## What you should do
Could you format every line of the rows below as a JSON list of strings, one string per line, with blank lines skipped and the pictures left out?

Entries drawn from a collection
====

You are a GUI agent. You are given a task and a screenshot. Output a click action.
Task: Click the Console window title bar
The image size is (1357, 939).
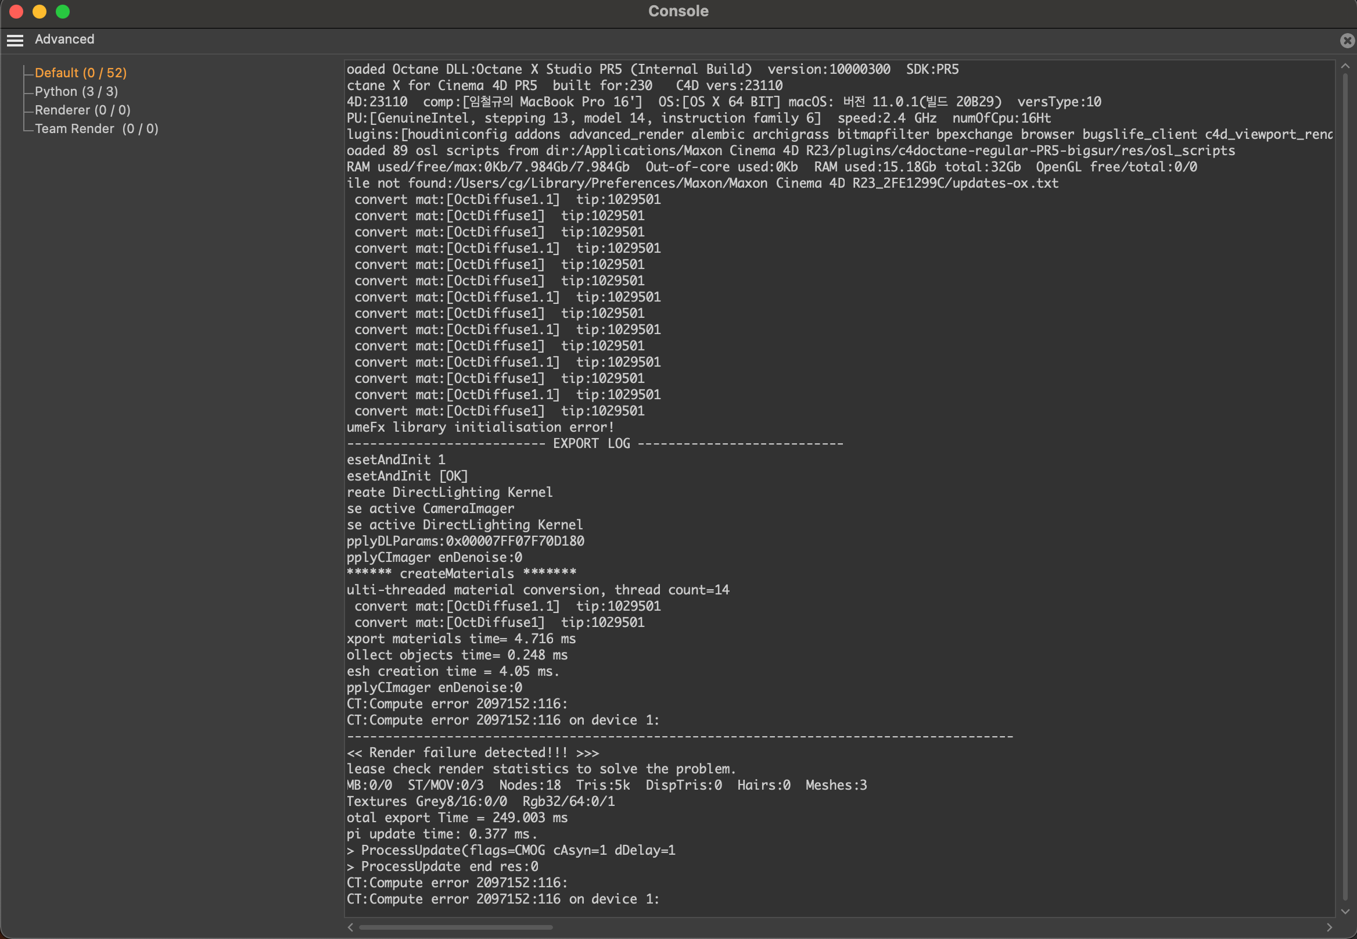click(678, 11)
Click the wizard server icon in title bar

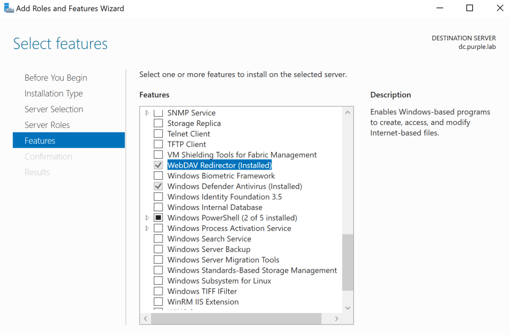[x=8, y=8]
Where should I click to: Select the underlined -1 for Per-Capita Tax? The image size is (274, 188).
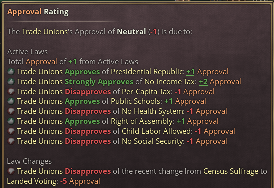(178, 92)
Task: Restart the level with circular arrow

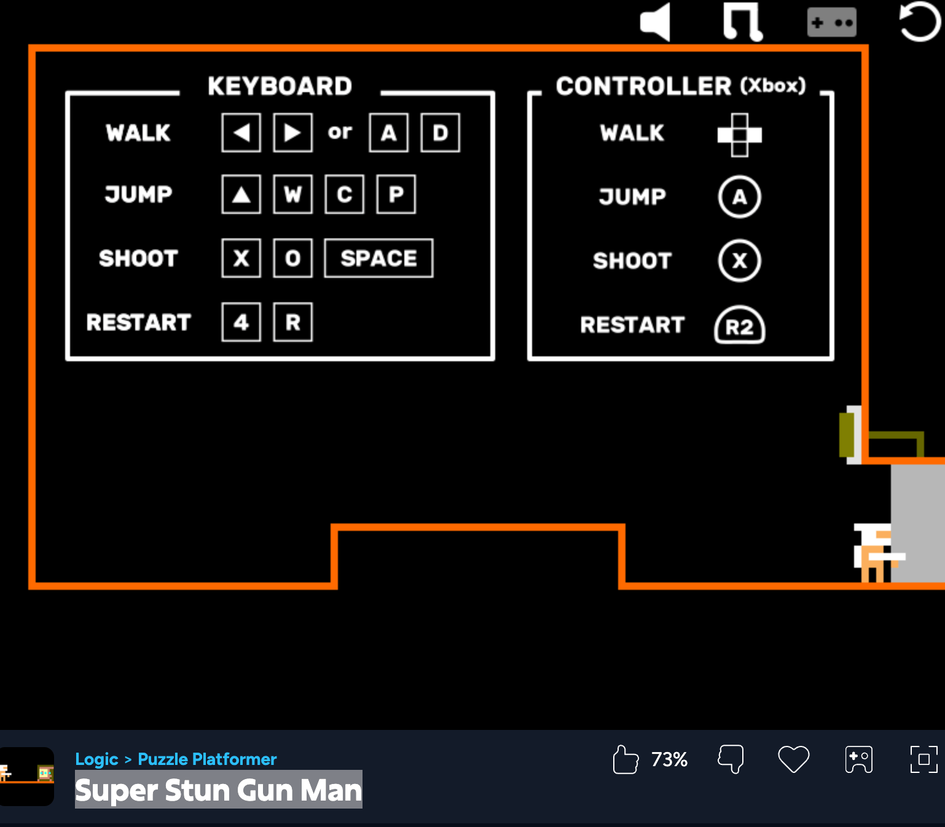Action: click(919, 22)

====

## Written response
[
  "You are a GUI agent. You are given a task and a screenshot. Output a click action.",
  "Task: Click the Console window title bar",
  "The image size is (1357, 939).",
  "click(678, 11)",
  "Click the wizard server icon in title bar",
  "[x=8, y=8]",
  "Where should I click to: Select the underlined -1 for Per-Capita Tax? The image size is (274, 188).",
  "(178, 92)",
  "Task: Restart the level with circular arrow",
  "Action: click(919, 22)"
]